La meravigliosa voce del Cantore si era fatta stridula per l’indignazione. Quel ragazzo non capiva nulla di arte. Era solo un caprone materialista.

«Puoi cantare tutto quel che vuoi ma lei non tornerà, anche per quella storia di Calaide …».

«Museo! Non ti permetto …».

Ormai nulla avrebbe fermato l’esasperato giovane che, paonazzo per la rabbia, ignorò le proteste del Maestro.

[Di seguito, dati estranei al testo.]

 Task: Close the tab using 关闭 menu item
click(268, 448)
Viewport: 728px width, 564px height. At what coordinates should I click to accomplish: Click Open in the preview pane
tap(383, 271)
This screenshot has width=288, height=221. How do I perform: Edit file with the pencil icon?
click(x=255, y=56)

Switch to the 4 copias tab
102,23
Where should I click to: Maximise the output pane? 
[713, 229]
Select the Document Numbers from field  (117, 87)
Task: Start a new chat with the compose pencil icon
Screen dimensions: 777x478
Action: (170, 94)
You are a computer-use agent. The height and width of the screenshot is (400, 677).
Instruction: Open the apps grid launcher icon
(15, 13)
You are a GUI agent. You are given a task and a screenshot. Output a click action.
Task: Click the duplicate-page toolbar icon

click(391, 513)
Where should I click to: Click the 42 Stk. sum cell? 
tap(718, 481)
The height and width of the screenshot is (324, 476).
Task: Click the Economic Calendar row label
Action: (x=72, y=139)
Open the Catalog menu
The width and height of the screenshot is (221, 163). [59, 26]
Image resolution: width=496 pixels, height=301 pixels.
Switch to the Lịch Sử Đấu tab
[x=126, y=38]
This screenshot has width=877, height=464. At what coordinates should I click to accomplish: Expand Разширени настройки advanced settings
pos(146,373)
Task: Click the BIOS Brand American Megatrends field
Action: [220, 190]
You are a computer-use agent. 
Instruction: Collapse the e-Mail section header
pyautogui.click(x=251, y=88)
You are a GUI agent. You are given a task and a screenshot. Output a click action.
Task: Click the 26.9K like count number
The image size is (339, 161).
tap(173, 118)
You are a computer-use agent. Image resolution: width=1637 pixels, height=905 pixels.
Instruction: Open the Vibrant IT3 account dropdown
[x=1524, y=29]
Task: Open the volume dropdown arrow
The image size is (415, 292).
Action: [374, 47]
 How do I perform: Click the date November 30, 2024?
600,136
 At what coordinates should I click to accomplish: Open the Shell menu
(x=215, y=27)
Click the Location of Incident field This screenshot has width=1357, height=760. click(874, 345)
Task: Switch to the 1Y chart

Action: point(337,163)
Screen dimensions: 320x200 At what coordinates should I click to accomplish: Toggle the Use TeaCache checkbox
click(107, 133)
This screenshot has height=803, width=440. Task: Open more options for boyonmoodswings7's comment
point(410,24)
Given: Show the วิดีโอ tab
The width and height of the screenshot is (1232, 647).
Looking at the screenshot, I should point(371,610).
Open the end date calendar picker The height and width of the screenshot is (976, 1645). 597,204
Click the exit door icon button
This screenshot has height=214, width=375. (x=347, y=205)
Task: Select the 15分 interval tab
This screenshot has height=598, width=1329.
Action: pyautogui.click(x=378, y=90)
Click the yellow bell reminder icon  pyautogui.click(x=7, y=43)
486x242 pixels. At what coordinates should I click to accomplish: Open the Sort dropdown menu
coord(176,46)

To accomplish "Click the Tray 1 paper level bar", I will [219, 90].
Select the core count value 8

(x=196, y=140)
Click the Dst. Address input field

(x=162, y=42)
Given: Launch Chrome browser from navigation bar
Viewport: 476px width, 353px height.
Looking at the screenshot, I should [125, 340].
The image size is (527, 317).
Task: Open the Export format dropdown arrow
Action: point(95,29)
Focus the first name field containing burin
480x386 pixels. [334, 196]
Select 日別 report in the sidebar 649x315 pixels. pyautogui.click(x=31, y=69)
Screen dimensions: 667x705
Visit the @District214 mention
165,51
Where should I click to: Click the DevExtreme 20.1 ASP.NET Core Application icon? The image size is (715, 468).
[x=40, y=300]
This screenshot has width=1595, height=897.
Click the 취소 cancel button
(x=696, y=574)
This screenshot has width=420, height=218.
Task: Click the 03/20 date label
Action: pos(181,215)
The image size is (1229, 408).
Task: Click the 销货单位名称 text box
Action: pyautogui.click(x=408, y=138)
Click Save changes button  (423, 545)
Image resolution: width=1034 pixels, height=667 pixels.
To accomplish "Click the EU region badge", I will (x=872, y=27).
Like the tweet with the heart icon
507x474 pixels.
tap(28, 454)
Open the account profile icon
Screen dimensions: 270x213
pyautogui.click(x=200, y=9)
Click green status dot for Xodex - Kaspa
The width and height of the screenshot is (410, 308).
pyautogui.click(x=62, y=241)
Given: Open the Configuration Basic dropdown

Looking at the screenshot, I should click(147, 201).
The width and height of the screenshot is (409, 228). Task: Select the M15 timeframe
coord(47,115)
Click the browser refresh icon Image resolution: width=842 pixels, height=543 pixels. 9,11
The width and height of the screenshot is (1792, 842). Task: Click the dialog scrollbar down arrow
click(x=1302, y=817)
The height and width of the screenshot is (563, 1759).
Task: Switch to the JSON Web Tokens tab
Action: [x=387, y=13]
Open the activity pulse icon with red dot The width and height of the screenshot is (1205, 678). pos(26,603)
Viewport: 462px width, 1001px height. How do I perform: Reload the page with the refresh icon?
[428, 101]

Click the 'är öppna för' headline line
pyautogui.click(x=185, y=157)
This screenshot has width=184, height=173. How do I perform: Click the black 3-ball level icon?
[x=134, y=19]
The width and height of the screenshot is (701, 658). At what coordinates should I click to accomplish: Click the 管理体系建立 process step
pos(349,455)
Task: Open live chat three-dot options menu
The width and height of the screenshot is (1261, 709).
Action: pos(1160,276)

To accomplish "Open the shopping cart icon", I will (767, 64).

«Ti ha beccato mentre lo baciavi! È chiaro che c’è rimasta male. Ora sta con un altro e tu sei libero di farti tutti i ragazzi che vuoi. O le donne, se ti va. Ma Euridice è un capitolo chiuso. Canta qualcosa di minimamente allegro, piantala con questa lagna! Qui siamo in Tracia, non ti conoscono, potresti ottenere davvero un po’ di successo ».

L'Artista lanciò uno sguardo pieno di commiserazione a quell'anima ignorante, grezza e priva di qualsiasi sensibilità artistica.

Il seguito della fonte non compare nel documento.